The License and Insurance Factor
In particular, ensure each business you hire to perform maintenance at your self-storage property is licensed and insured. You don’t want to land in court after someone from ABC Roofing falls while cleaning your gutters. If the provider subcontracts any of its work, make sure it lists your business as an additional insured on its policy.
“This protects you if they outsource and hire labor that isn’t insured. That way, if [the worker] gets hurt on your site, the vendor has you covered,” says Haviland, who has experience with this situation. A person trimming trees for one of her third-party management clients fell and is now disabled for life. The man wasn’t wearing a safety harness. “He keeps trying to claim he was our employee with the labor board, and it keeps getting rejected. The vendor who hired him let his insurance lapse but was covered at the time of the incident.”
Even if you get a good vibe about a company, always independently verify its credentials before hiring. “Each one has to be licensed and bonded. I don’t trust the information on their bid sheet, nor their business card,” says Gina Six Kudo, a former self-storage manager turned business consultant in San Jose, Calif.
Other Important Factors
Contract. There’s always a possibility for disputes to arise over the scope and quality of the work. This is why it’s paramount to have a comprehensive contract isn’t in place—and that it’s signed and dated by both parties.
Time. It’s vital to find out how long it’ll take to complete each job or project. A repair that’s going to take weeks because the vendor has a skeleton crew may not be the best choice.
Business impact. consider whether your tenants will be inconvenienced in any way. Ask the vendor what you and your customers should expect during the project—and get it all in writing. Mutual respect. You may be the “boss,” but you also need to be willing to heed the vendor’s advice. “You’re hiring someone because you believe they’re experts in whatever you’re hiring them for, so be willing to listen to what they have to say,” Fawcett says. “If you truly have a good partnership, each should have the best interest of the other in how they operate.”
Ongoing evaluation. Whatever maintenance contractors you choose to hire, don’t become complacent with their services. It’s easy to assume they’re getting the job done, but that might not be the case. Regularly assess their performance, just as you would any new vendor. If a company isn’t performing up to standard, don’t be afraid to move on to someone new. Finally, shop each contract annually or as it expires to see if you can find a better deal.

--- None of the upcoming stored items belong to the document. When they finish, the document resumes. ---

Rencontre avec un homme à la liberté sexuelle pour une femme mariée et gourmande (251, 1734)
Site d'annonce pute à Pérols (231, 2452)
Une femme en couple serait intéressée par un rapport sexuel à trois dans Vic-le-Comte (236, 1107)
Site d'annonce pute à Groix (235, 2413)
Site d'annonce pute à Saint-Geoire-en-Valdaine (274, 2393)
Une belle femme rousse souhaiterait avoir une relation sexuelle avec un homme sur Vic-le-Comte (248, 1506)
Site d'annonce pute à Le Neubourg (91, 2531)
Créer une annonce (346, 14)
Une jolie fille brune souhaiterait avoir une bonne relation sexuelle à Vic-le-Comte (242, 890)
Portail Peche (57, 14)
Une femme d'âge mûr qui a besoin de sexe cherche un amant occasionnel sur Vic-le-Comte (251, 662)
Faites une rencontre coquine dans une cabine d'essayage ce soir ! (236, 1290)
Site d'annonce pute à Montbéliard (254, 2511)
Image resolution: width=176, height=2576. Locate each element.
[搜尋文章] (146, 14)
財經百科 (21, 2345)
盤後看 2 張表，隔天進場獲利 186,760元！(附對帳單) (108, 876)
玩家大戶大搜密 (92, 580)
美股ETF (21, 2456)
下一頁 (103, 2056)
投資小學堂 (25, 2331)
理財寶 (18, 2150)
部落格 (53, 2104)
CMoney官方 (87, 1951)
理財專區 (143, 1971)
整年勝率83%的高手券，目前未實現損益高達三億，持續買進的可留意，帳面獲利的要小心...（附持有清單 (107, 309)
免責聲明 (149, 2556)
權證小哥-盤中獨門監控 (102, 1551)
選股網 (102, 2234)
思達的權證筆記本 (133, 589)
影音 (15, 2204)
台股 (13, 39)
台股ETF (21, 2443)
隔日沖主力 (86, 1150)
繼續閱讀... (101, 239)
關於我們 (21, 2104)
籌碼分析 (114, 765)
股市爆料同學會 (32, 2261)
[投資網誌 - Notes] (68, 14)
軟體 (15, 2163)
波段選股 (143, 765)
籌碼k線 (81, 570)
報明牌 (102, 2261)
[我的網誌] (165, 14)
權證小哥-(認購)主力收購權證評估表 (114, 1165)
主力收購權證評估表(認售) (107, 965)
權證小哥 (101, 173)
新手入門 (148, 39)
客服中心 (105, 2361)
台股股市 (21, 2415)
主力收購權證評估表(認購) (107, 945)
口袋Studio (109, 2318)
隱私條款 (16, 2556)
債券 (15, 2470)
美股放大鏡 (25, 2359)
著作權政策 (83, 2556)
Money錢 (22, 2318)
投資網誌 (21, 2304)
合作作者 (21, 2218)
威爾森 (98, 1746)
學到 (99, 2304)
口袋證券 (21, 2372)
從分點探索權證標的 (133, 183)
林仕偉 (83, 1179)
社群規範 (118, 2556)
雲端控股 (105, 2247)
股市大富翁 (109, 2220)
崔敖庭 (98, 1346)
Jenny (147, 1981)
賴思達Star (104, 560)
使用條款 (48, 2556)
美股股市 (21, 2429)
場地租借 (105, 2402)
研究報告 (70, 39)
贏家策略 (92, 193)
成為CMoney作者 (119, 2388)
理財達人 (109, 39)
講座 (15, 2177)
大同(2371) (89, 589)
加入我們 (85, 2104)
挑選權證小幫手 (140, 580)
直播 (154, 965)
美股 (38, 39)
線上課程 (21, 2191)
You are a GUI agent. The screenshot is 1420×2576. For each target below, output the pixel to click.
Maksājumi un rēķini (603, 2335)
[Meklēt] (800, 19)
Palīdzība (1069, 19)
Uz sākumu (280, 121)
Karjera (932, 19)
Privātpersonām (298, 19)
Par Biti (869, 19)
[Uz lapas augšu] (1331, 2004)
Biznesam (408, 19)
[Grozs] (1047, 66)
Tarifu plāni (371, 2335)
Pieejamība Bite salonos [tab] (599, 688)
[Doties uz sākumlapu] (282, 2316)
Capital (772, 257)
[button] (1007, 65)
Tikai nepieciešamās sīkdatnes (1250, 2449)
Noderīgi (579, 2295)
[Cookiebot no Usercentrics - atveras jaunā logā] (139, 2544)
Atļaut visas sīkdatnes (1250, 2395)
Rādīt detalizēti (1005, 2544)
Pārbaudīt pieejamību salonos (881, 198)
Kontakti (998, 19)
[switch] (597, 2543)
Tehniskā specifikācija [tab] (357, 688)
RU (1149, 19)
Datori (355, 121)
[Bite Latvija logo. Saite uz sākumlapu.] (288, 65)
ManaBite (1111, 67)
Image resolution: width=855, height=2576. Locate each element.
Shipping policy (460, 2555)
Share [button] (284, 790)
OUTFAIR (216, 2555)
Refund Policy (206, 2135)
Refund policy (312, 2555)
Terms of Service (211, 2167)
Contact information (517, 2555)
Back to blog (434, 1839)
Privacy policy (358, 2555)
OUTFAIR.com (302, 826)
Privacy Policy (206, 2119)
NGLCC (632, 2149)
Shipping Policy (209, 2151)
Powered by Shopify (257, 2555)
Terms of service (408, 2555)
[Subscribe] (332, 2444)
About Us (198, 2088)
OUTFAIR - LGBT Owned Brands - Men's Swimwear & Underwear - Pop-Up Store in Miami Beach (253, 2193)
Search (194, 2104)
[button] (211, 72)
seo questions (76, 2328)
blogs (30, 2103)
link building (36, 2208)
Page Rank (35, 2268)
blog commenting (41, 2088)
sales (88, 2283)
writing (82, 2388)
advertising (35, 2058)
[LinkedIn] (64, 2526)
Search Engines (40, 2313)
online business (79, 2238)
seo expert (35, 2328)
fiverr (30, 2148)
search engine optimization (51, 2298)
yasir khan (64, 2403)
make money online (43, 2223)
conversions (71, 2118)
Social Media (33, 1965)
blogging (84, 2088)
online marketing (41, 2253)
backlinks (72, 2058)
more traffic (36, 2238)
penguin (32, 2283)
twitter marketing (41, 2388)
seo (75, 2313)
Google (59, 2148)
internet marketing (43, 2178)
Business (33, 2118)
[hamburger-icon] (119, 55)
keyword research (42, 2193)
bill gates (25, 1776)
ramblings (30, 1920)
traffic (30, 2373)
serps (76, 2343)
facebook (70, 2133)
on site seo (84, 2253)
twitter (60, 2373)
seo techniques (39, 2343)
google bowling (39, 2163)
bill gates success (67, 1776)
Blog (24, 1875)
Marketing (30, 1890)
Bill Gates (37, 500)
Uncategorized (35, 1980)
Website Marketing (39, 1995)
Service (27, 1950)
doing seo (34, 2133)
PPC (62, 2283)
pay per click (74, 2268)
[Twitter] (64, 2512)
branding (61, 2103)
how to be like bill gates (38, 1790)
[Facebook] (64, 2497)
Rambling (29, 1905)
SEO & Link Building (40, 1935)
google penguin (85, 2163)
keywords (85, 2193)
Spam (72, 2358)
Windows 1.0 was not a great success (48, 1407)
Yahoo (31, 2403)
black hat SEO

In the End, Fewer Headaches
When you and your self-storage team no longer have to worry about mowing the lawn, cleaning security cameras and fixing every broken door spring, you’ll have time to focus on more important tasks. Ask yourself what it would truly cost to do to the work in-house, considering time, staff ability and willingness, equipment required, and more. In the end, you may find it benefits your business in more ways than one to outsource facility maintenance.
“Often, I see [self-storage operators] trying to be so frugal and not getting the right work done or [taking] the cheapest bid, which in turn costs them more in the long run,” says Haviland. “Maintenance items fall into the old adage: You get what you pay for.”